Stored entries:
----
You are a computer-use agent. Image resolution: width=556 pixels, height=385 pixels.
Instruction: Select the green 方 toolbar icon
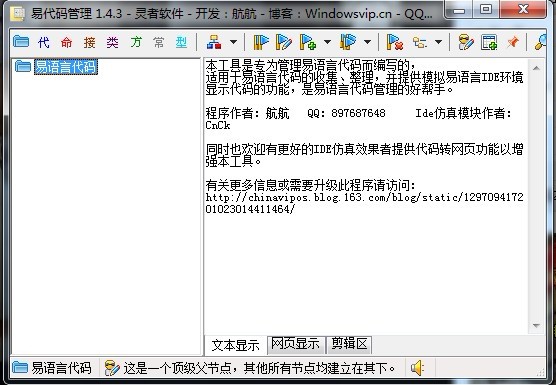[x=135, y=43]
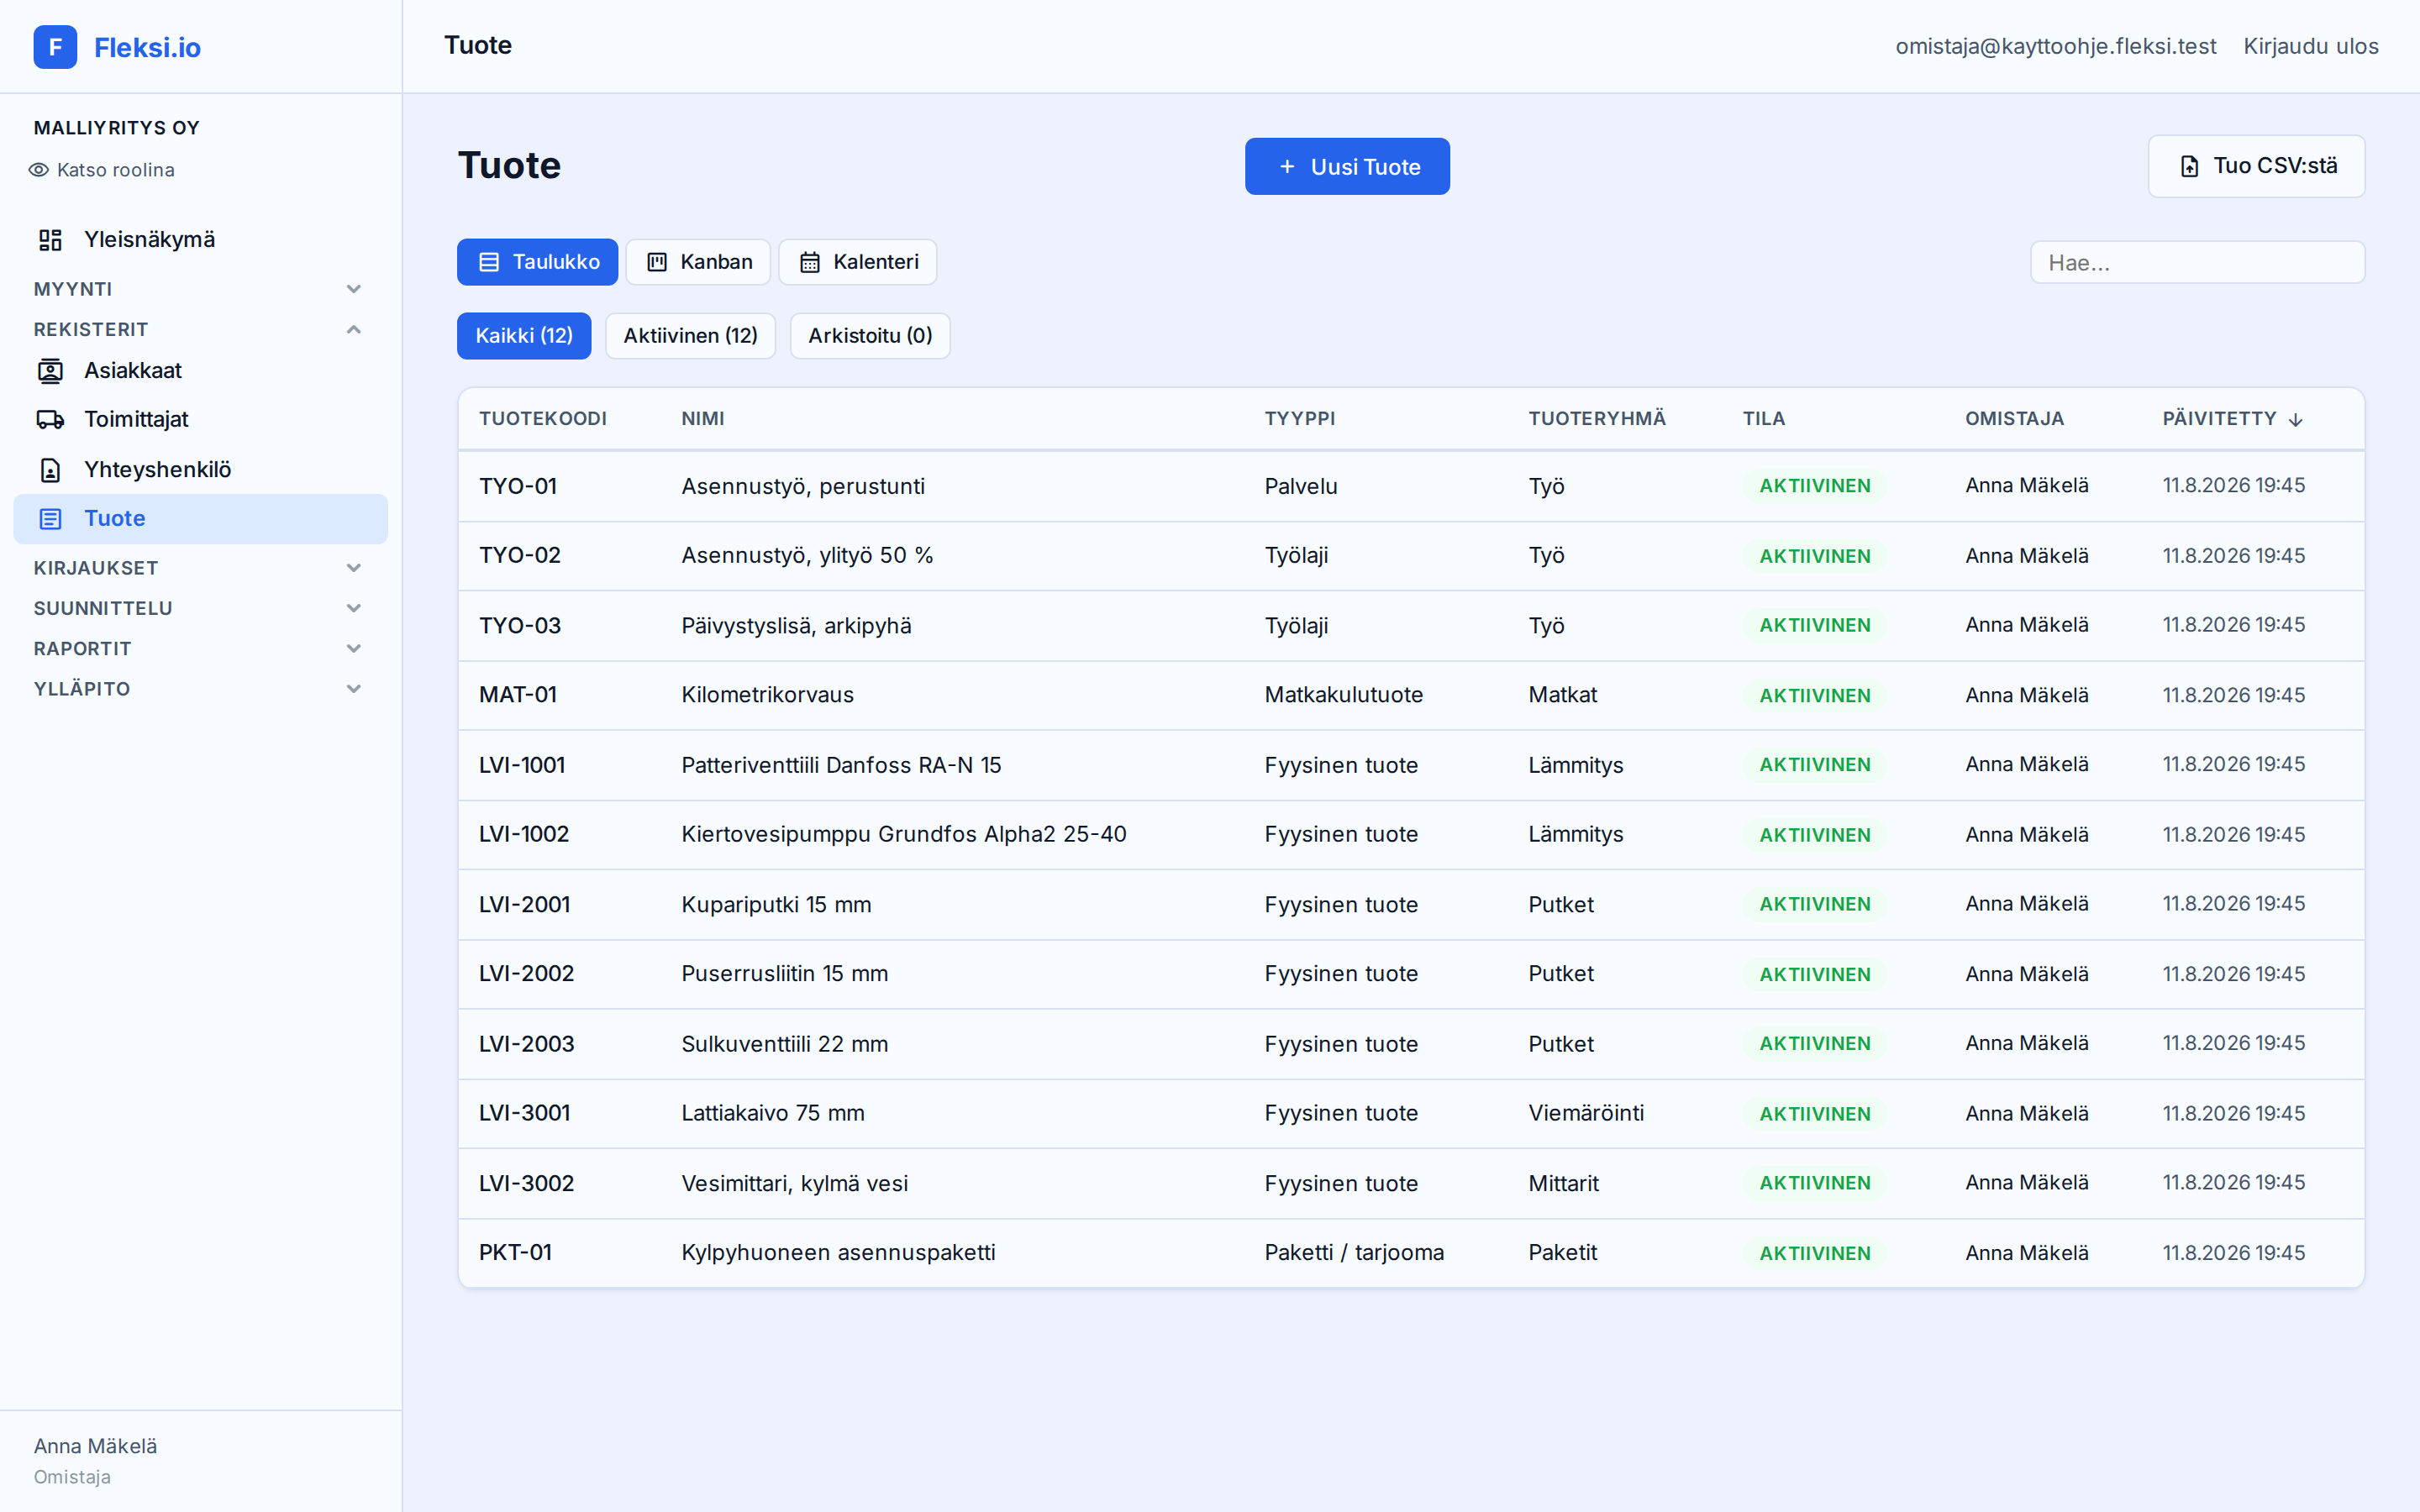Switch to Taulukko table view

(x=537, y=262)
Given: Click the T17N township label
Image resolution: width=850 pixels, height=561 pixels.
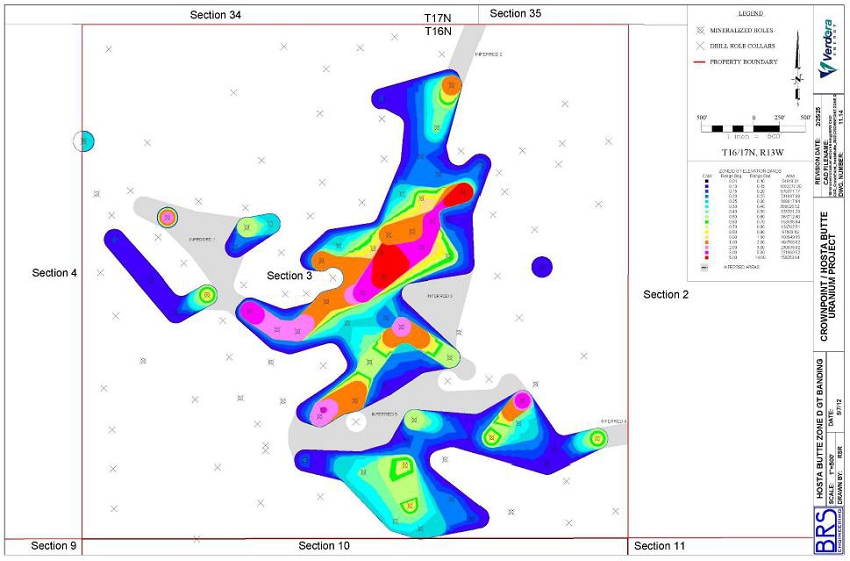Looking at the screenshot, I should 438,18.
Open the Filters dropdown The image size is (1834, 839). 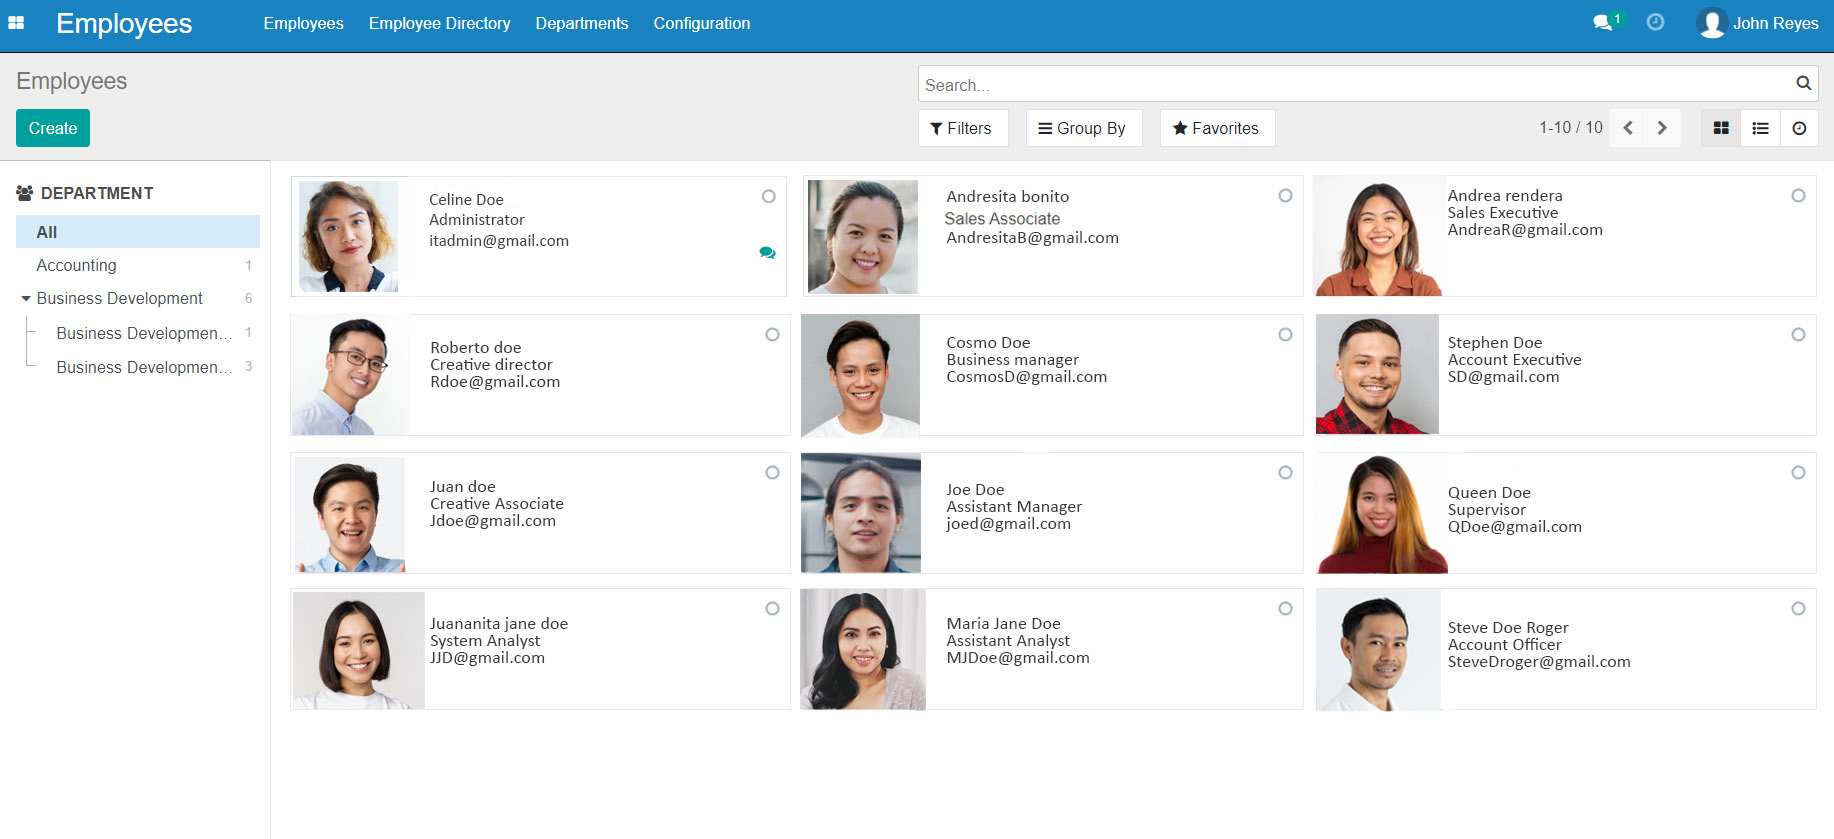tap(961, 128)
----
Leave out the pictures. Return exactly the lines from the first line of the records to the line bearing "Given: Click the T17N township label", inclusive.

REPLY TO THE EXERCISE:
You are a computer-use agent. Image resolution: width=556 pixels, height=385 pixels.
Instruction: Select the green 方 toolbar icon
[x=135, y=43]
Switch to Taulukko table view

(x=537, y=262)
Given: Click the T17N township label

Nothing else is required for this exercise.